DashTable — Swiss Table SIMD inside Dragonfly's macro-layout. The core hash table combines Dragonfly's directory → segments → buckets architecture with hashbrown's Swiss Table micro-optimization. Each segment packs 64 control bytes plus 60 key/value slots; a lookup computes H1 (segment + bucket selection) and H2 (a 7-bit fingerprint), then compares 16 fingerprints per instruction — SSE2 on x86_64, NEON on aarch64, with a scalar fallback. Incremental segment-split growth means no stop-the-world rehash.

Compact keys and values. CompactKey stores keys up to 23 bytes inline (no heap allocation); CompactValue is a 16-byte representation that keeps strings ≤ 12 bytes inline and uses tagged pointers for collections. Small collections use dense encodings — listpack, intset, B+ trees for sorted sets — just like Redis, but with Rust's layout control. Net effect, measured: 27–35% less resident memory than Redis at values ≥ 1 KB (below ~64 B, Redis/Valkey small-string encodings are tighter — stated in the README benchmarks too).

No hidden costs per operation. Protocol parsing is zero-copy (Bytes slices off the read buffer), expiry checks read a shard-cached timestamp instead of calling Instant::now() per key, and cross-shard dispatch rides lock-free flume SPSC channels. Responses serialize directly into the connection's codec buffer.

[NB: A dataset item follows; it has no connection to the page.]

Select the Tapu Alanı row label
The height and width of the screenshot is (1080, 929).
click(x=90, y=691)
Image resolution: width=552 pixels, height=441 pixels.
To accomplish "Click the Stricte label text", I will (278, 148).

Tiered disk offload. Under maxmemory pressure, cold keys spill to NVMe with async writes and transparent read-through, instead of being evicted outright — with crash recovery across both tiers. Under skewed load, a hot shard borrows idle siblings' unused memory headroom (elastic per-shard budgets), so one busy tenant uses the memory you actually configured instead of 1/N of it.

Honest scaling note

A single shard already delivers peak non-pipelined throughput. Multi-shard pays off for pipelined (depth ≥ 16) and AOF-heavy workloads, with clients ≥ 25× shards, and {tag} hash-tag co-location for multi-key operations. This is documented operator guidance, not small print.

Persistence: forkless snapshots, per-shard AOF, time travel¶

Redis persistence has two famous pain points: fork()-based snapshots that spike memory via copy-on-write, and a single AOF that serializes all writes through one file. Moon removes both.

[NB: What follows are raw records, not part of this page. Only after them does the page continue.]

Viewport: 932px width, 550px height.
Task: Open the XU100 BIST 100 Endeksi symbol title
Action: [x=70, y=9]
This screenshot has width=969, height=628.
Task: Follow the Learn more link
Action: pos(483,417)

Forkless RDB. Snapshots iterate DashTable segments incrementally inside the shard's own event loop — no fork(), no COW page explosion, RSS stays flat while the snapshot streams out.

Per-shard AOF (multi-part). Every shard appends to its own AOF — writers never share a lock, so AOF throughput scales with shards instead of bottlenecking on one file. On disk, each AOF is a multi-part directory in the same spirit as Redis 7: an RDB base snapshot, an incremental RESP tail, and a crash-atomic manifest that registers both (every rename is followed by a directory fsync, so a power cut can't lose the new file name). Background BGREWRITEAOF compacts the incremental tail per shard. Three fsync policies (always / everysec / no) and the documented behavior that Moon's AOF advantage over Redis grows with pipeline depth — the per-shard design removes the global serialization point.

WAL v3 and point-in-time recovery. Beneath the AOF surface, Moon's WAL v3 records carry per-record LSNs and CRC32C checksums in segmented files, with replay to any LSN or timestamp — the same LSN spine that powers FT.SEARCH AS_OF and GRAPH.QUERY VALID_AT temporal queries.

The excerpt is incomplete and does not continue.